“That heating effect will induce dramatic effects on these subalpine meadows, causing loss of plant seed we especially value here, the flowering plants.”
John Hart has come here each summer since the 1970s, examining factors affecting life in this fragile ecosystem.
“This heating is actually quite subtle. We are not heating a lot. It’s only a few degrees, but it’s causing the flowering plants to produce fewer flowers and to grow less abundantly.”
His setup is relatively simple. Low-power electric heaters suspended above a mountain meadow heat the ground and the plant life beneath, three degrees warmer than the surrounding area. The heaters are automatically and precisely controlled, they have been on constantly, day and night, winter, spring, summer and fall since 1991. In his global warming experiment, he suspended heaters in a grid pattern to create heated plots, then unheated plots, back and forth, so he can judge the effects side by side. The difference, three degrees of separation makes in flowers and sagebrush, is easy to see.
“They suck juices out of the plant.”
In the unheated natural area, sagebrush is a source of moisture for an army of thirsty insects. They keep sagebrush under control.
“So they have little mouthpieces that can suck away at the nutrient.”
But just a few feet away, sagebrush under the heater grows far better with fewer bugs.
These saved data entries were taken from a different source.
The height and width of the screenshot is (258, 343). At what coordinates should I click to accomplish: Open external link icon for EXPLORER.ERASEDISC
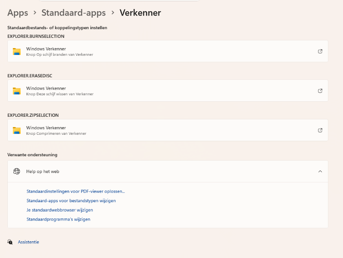320,91
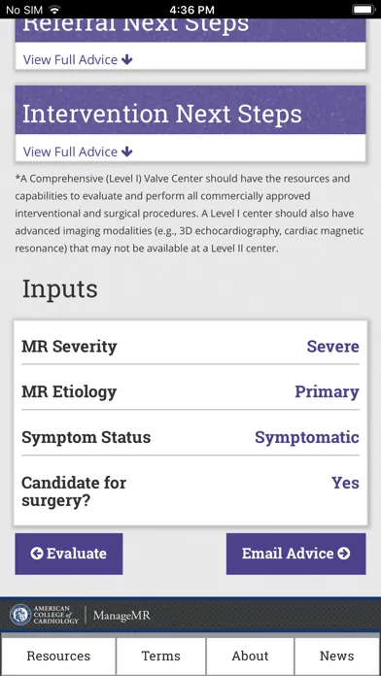Open the Intervention Next Steps header

click(x=191, y=110)
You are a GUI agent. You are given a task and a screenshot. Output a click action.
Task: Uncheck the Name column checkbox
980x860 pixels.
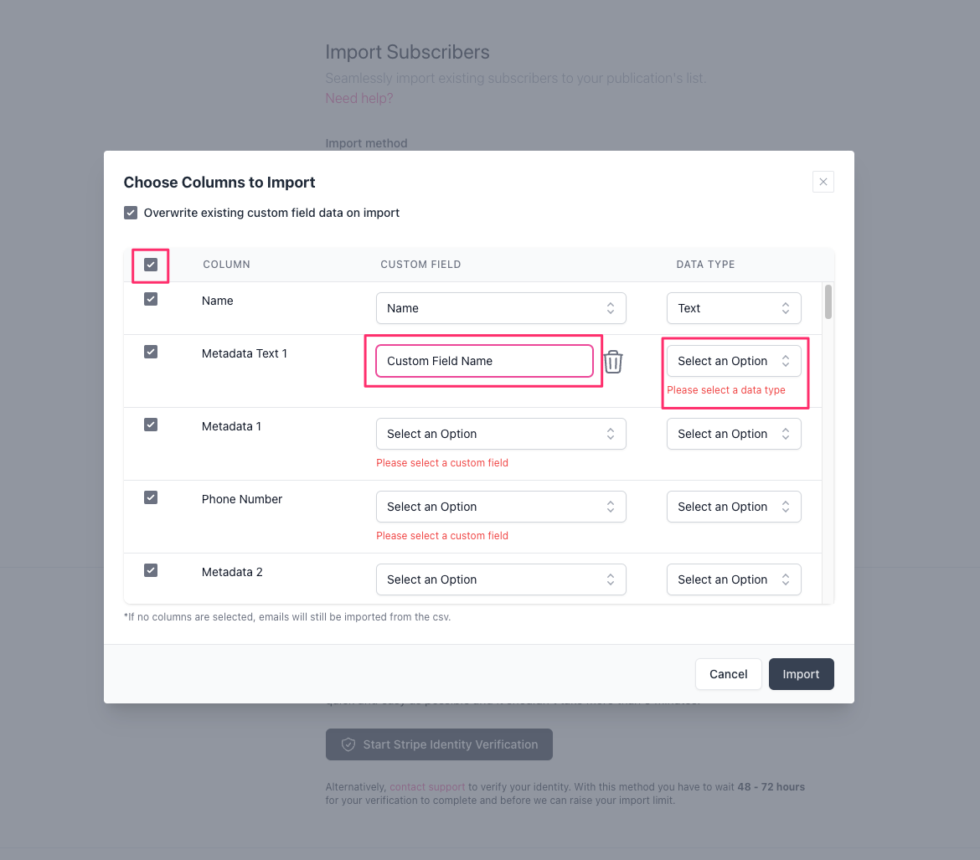point(151,299)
“...much more rapidly, we found that the heating is causing profuse growth of the sagebrush.”
While that’s good for the sagebrush; it’s not good for its plant neighbors. Flowers feel the effect too. In natural areas, flowers grow thick as they always do here, but a few feet away, where it’s three degrees warmer, flowers are not as abundant.
“The meadows, instead of looking lush and strewn with flowers, are now actually rather arid.”
If global warming, or long-term climate change, does increase the year-around temperature here just a few degrees, John Hart predicts, in decades to come, flowers could be crowded out by sagebrush.
“Global warming is more than just an ecological catastrophe; it would be a human catastrophe in all of its dimensions.”